We should always be concerned when we hear that any patient has been ordered to have medical treatment against their wishes. Respecting a patient’s autonomy is a fundamental principle of medical ethics; it is like freedom of speech or the right to a fair trial and should only be breached in the most extreme circumstances. These principles still stand even when the patient in question is only 15 and the medical treatment in question is something as effective and important as the MMR vaccination – and so headlines such as ‘Judge orders sisters to have MMR jab against their wishes’ should make us sit up and start asking questions.
Only that is not what the judge ordered.
Despite the widespread reporting that a court order had been issued, in fact the judge said that she would ‘make a declaration that it is in the interests of both L and M to receive the MMR vaccination’. I’m reliably informed by legal types that this is very different to an order which must be obeyed, but a judgement in principle, and as such it has not breached anyone’s autonomy.
The case involves two sisters, aged 11 and 15, whose divorced parents, having been united not to fully vaccinate them against MMR when they were infants, now face a sharp disagreement about whether or not to catch up on the vaccines they missed. The girls share their mother’s views and do not want to receive the vaccine and so the father took the issue to a family court where the judge was asked to consider what was in their best interests. The declaration, however, is more like a recommendation – the wise council of an arbitrator – than a legally-binding command. What is concerning is that sloppy reporting has failed to notice the difference.

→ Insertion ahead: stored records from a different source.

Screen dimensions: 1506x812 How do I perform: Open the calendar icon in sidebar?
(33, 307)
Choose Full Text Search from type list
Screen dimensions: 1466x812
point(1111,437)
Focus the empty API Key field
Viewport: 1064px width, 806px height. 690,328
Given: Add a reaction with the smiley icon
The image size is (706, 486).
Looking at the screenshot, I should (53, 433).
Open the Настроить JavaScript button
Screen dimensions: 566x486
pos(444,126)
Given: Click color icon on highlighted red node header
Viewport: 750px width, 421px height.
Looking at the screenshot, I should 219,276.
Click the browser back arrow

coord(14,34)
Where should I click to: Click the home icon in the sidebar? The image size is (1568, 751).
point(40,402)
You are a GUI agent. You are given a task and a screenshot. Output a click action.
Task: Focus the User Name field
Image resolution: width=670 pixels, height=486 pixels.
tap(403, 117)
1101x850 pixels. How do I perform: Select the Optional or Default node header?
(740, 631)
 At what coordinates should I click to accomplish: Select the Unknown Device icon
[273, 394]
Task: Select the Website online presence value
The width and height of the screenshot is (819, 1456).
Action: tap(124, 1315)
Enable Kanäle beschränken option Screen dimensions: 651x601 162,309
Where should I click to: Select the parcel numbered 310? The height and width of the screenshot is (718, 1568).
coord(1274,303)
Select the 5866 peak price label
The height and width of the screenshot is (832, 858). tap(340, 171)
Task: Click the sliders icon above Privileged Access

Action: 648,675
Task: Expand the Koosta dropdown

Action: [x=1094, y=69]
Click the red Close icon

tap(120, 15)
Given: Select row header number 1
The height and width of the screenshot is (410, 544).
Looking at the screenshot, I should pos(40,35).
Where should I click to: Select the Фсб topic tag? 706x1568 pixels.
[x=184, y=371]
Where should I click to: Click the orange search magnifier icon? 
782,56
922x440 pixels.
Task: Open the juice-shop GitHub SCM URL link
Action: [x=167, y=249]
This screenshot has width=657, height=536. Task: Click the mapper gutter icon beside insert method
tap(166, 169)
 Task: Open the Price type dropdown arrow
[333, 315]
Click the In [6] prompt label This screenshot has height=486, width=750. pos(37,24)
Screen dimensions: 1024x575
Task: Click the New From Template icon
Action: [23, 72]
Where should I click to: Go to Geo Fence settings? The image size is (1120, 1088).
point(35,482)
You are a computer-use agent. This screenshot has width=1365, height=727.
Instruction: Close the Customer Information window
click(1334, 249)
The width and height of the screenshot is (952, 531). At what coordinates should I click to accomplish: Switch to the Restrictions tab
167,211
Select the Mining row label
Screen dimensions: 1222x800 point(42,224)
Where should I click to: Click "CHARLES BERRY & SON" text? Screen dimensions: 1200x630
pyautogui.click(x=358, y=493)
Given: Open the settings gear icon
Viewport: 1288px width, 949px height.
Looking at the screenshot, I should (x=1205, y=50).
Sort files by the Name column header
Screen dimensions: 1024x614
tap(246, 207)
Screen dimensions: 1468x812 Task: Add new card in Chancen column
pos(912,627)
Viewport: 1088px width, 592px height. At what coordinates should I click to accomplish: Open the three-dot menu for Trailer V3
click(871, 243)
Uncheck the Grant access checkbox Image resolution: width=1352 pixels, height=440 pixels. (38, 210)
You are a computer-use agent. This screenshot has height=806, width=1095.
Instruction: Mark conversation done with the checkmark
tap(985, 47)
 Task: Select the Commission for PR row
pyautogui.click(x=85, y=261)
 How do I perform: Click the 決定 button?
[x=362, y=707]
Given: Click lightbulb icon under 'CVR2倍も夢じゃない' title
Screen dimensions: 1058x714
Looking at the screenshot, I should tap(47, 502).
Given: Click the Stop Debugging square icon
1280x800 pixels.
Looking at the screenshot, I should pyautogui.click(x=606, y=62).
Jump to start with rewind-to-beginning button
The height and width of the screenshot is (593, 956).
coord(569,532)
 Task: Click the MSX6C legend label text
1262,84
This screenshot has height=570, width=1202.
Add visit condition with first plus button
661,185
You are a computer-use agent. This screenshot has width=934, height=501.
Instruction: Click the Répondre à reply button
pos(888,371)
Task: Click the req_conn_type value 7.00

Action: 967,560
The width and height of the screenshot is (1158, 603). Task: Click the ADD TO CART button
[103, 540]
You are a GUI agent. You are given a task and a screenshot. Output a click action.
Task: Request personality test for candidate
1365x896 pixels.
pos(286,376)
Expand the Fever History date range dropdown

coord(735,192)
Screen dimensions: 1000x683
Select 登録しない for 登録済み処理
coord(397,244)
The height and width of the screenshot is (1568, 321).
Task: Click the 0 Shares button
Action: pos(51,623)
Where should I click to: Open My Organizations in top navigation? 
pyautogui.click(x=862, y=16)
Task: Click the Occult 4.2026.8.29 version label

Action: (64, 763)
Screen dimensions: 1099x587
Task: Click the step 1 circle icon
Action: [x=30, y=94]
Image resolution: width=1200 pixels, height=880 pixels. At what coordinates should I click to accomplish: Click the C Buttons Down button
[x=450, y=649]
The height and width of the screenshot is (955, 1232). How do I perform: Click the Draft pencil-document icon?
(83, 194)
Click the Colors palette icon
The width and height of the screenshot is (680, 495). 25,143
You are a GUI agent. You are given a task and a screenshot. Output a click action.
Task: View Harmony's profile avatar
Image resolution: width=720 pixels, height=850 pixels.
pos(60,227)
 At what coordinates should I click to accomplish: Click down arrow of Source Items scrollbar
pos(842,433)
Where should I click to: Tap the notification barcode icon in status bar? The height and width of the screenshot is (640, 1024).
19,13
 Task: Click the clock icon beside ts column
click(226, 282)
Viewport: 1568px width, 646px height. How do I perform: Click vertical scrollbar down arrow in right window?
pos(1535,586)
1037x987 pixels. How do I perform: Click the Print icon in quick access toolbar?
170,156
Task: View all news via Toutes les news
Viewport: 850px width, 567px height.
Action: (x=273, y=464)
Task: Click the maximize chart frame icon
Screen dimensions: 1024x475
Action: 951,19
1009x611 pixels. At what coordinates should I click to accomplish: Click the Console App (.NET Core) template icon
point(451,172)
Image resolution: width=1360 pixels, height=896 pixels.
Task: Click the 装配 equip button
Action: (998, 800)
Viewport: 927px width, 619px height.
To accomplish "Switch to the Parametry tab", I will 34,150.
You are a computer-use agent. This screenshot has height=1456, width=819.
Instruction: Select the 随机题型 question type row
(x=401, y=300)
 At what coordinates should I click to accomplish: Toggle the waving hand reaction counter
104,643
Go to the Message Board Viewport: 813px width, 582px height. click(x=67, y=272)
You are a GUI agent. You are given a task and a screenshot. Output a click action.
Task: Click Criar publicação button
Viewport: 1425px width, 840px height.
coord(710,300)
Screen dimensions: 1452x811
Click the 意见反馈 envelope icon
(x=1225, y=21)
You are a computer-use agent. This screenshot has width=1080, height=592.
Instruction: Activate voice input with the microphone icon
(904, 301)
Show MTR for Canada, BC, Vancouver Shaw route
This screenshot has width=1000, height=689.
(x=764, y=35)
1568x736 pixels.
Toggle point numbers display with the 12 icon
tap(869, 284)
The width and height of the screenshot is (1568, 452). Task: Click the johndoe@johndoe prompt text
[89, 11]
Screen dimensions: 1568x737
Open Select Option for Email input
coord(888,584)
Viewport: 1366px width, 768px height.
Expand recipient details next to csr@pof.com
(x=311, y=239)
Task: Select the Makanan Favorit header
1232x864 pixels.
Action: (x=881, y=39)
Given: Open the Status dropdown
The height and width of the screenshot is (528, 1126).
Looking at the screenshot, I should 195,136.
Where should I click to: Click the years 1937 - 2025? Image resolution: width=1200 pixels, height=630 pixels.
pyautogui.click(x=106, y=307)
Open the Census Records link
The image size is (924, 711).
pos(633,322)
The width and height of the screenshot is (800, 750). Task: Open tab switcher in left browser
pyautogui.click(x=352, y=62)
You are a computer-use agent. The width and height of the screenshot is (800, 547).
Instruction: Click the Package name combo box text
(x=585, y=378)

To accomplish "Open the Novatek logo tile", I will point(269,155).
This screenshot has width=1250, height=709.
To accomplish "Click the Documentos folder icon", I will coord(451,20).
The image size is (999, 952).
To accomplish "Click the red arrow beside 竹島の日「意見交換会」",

This matters greatly, because the damage is done as soon as these issues are misreported. The reputation of medical ethics is tarnished when it is seen to have over-stepped the mark; young people wary of seeing their doctor for fear of not being listened to will have had their image of patronising, authoritarian doctors reinforced by hearing these headlines, and may be prevented from seeking help; and vaccine conspiracy theorists will have their passions stoked by being given the false impression of the state imposing its will with scant disregard for alternative health beliefs.
The headline-makers may not feel that ‘Judge recommends sisters have MMR jab’ has quite the eye-catching quality they are looking for – but if we are to avoid the ripples of harm that can arise from such misinformation then we must get this reporting right, or at the very least robustly correct its errors.